> Исходный текст:
########

Борису Абрамовичу Слуцкому я очень многим обязан лично - коротко говоря, профессией (по крайней мере, одной из). Это он в 1966 или 1967 году направил меня и моего друга Мишу Елизарова, тогдашних студентов филфака МГУ, в западноевропейскую редакцию издательства "Художественная литература" к  Олегу Степановичу Лозовецкому с короткой рекомендательной запиской; к Лозовецкому я потом, в 1970-м, и пришел с первыми своими переводами (из Бодлера). Я, конечно, уже знал тогда о роли БА в судьбе Пастернака и его романа - но это отодвигалось в сторону, вопросов при наших встречах я не задавал, а сам он об этом не заговаривал. Внешность, повадку, фрагменты разговоров, некоторые реплики БА я помню досконально. Помню его невидимую помощь то в одном, то в другом. Помню его, как будто окаменевшего и обгоревшего, никого не видевшего, когда он пересекал площадку на развилке улиц Герцена и Воровского около Центрального дома литераторов, где толпилась большая очередь в день похорон Эренбурга. Помню его дельную и жесткую внутреннюю рецензию на мои ранние переводы из новейшей кубинской поэзии (я вырос на русских символистах, и современность мне давалась плохо). Помню, как он полностью исчез из публичной жизни после смерти жены - исчез почти для всех, но его присутствие в моей личной жизни, скажу еще раз, я чувствую по нынешний день. Ну, и, конечно, помню стихи - хрестоматийные, хоть и непечатные на долгие годы "Хозяина" , "Терпенье", "Бога" (БА писал о Сарьяне, что он "в хрестоматии нашего глаза", он и сам был там, как и в хрестоматии нашего слуха), "Лошади в океане", "Кельнскую яму", "Мою бабку убивали так...", "Давайте после драки...", "Надо думать, а не улыбаться", "У каждого были причины свои", "Дети смотрят на нас", "Совесть",  "Оказывается, война...", "Все слабели - бабы не слабели", "Мягко спали и сладко ели", "Уезжающие - уезжают", "Прозаики последнего поколения", да и многое-многое еще. Помню его мемуарную прозу, тоже дельную и жесткую, приходившую, опять-таки, поздно, уже после его смерти, по кусочкам... Думаю (никому, впрочем, не навязываясь), он самый крупный и - по крайней мере, для меня - самый значимый поэт своего поколения.

########

> Записанные сведения:
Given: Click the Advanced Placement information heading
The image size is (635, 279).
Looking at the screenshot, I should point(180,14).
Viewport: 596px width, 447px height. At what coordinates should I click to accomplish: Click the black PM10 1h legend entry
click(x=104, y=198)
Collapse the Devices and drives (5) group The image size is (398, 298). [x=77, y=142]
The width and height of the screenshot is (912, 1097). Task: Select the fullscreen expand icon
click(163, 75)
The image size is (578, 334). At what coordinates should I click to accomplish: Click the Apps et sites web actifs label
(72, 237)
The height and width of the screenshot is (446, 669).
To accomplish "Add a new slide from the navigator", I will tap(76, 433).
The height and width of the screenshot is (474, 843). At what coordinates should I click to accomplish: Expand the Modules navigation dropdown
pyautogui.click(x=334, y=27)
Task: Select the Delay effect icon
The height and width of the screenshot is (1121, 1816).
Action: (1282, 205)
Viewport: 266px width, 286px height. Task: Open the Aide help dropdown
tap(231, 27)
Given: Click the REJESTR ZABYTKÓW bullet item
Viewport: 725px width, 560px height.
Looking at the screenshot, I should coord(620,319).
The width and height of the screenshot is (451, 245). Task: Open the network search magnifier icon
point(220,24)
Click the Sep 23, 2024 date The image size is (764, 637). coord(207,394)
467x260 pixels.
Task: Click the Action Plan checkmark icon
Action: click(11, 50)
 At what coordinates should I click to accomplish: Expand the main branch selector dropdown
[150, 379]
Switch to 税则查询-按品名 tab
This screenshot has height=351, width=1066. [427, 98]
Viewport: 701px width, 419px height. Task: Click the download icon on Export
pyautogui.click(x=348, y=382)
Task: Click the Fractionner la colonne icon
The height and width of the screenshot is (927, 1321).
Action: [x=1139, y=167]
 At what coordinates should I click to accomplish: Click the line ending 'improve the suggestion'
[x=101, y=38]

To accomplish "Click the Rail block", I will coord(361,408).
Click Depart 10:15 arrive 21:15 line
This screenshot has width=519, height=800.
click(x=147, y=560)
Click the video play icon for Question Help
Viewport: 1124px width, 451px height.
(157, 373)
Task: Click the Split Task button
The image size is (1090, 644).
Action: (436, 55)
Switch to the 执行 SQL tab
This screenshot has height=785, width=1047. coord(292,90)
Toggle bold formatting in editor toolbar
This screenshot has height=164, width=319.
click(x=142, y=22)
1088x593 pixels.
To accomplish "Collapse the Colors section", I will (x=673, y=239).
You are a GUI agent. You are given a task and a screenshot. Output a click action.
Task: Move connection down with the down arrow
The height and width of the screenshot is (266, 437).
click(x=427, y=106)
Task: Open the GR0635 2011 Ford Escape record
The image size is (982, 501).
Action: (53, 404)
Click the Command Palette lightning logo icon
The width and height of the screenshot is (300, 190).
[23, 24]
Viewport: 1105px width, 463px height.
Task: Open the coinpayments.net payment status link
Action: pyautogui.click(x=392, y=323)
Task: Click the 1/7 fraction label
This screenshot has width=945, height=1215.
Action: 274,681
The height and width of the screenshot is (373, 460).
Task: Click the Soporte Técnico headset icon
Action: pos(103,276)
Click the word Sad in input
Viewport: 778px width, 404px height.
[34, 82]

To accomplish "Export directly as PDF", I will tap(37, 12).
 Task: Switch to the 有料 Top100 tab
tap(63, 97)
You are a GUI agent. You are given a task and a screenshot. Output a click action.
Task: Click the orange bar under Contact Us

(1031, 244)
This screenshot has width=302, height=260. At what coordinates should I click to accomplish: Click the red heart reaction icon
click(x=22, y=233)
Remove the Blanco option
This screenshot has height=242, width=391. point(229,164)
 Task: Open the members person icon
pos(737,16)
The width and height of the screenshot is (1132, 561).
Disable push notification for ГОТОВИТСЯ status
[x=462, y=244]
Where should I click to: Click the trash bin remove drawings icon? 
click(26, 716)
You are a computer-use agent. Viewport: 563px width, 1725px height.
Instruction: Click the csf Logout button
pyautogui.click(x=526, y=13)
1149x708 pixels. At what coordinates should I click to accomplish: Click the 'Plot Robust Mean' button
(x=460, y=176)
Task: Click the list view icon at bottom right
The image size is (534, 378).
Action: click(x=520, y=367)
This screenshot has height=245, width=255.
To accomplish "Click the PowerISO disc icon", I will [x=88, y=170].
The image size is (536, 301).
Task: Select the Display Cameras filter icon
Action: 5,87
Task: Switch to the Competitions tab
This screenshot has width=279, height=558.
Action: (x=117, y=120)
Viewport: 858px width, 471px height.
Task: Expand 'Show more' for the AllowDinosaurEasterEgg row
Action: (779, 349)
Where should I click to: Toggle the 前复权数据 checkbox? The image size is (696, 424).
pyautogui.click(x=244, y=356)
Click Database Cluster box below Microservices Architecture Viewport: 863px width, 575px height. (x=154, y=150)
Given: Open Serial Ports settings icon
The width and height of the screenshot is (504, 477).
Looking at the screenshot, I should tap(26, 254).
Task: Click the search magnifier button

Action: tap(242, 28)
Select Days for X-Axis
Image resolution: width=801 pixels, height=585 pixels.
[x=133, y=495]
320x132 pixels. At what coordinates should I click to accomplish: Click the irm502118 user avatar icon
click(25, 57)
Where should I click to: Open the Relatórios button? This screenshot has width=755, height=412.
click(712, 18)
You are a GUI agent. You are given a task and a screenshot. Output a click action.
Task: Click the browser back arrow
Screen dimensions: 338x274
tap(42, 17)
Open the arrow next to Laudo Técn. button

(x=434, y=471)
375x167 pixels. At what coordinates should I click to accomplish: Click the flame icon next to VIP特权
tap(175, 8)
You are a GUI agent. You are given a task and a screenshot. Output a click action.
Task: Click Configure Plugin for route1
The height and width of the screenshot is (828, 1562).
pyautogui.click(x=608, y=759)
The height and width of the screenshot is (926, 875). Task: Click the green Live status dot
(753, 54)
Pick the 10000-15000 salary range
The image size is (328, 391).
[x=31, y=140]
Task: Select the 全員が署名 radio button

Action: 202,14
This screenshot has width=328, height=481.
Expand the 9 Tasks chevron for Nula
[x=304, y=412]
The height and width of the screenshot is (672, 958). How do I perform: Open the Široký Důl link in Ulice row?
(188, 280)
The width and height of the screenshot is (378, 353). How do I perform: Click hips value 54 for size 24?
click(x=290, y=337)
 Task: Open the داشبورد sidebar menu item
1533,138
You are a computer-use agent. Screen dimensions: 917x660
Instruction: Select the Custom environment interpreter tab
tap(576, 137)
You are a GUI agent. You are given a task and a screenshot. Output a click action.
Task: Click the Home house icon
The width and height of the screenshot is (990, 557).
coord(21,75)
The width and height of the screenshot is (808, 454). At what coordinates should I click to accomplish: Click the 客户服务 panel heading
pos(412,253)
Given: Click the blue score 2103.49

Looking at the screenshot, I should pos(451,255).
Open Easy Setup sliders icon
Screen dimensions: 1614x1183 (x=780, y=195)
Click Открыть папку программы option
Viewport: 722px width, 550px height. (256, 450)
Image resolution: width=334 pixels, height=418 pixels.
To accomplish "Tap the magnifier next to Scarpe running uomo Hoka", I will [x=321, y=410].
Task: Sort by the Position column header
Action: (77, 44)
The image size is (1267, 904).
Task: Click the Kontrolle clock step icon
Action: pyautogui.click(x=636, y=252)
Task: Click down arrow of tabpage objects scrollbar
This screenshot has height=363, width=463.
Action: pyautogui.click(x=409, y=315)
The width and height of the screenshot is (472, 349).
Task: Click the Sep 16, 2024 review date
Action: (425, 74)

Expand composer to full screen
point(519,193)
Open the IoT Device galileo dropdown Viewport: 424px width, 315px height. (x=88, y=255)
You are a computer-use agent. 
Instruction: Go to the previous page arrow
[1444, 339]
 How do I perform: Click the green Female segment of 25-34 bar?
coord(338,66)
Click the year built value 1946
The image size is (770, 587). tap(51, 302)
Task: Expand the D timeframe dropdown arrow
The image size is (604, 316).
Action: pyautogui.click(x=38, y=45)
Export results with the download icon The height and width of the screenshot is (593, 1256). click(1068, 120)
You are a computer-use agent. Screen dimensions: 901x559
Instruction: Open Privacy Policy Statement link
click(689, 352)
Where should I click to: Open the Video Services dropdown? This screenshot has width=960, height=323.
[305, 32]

########

> Ваши задания:
**a.** В каком году автор воспоминаний о Борисе Слуцком пришел к Лозовецкому с первыми переводами?
**b.** Перескажите воспоминания о Борисе Слуцком в двух предложениях.
**c.** Напишите продолжение воспоминаний о Борисе Слуцком.

> Ответы по заданиям:
**a.** В 1970 году, с переводами из Бодлера.

**b.** Автор обязан Борису Слуцкому профессией: в 1966 или 1967 году тот с короткой рекомендательной запиской направил его в западноевропейскую редакцию издательства «Художественная литература», куда автор в 1970 году пришел с первыми переводами. Автор досконально помнит облик и реплики Слуцкого, его невидимую помощь, жесткую рецензию, уход из публичной жизни после смерти жены, его стихи и мемуарную прозу и считает его самым крупным и, по крайней мере для себя, самым значимым поэтом своего поколения.

**c.**
 

 

Андрей Колесников («Новая газета»)

Разумеется, навскидку всплывает нечто хрестоматийное, вроде «Как убивали мою бабку…». Но Слуцкий не относится к числу поэтов, чьи строчки проборматываются автоматически на уровне подсознания. Во всяком случае, едва ли знание наизусть его поэзии – сколько-нибудь «массовое». Лично для меня он не только и не столько лирик, сколько очень жесткий к собственной судьбе и эпохе социальный мыслитель, социолог, философ. По его стихам можно судить, как и о чем думал глубокий и совестливый человек советской эры, вынужденный жить в заданных обстоятельствах, мучиться совестью и двойным сознанием, пытаться примириться с действительностью, эволюционируя. А его оценки уже не себе, а внешним обстоятельствам – чрезвычайно точны. И важны для понимания истории страны.

Из поступков его, естественно, самый запоминающийся – это участие в травле Бориса Пастернака. Но в этом и ключевая драма Слуцкого, если угодно, источник его глубины.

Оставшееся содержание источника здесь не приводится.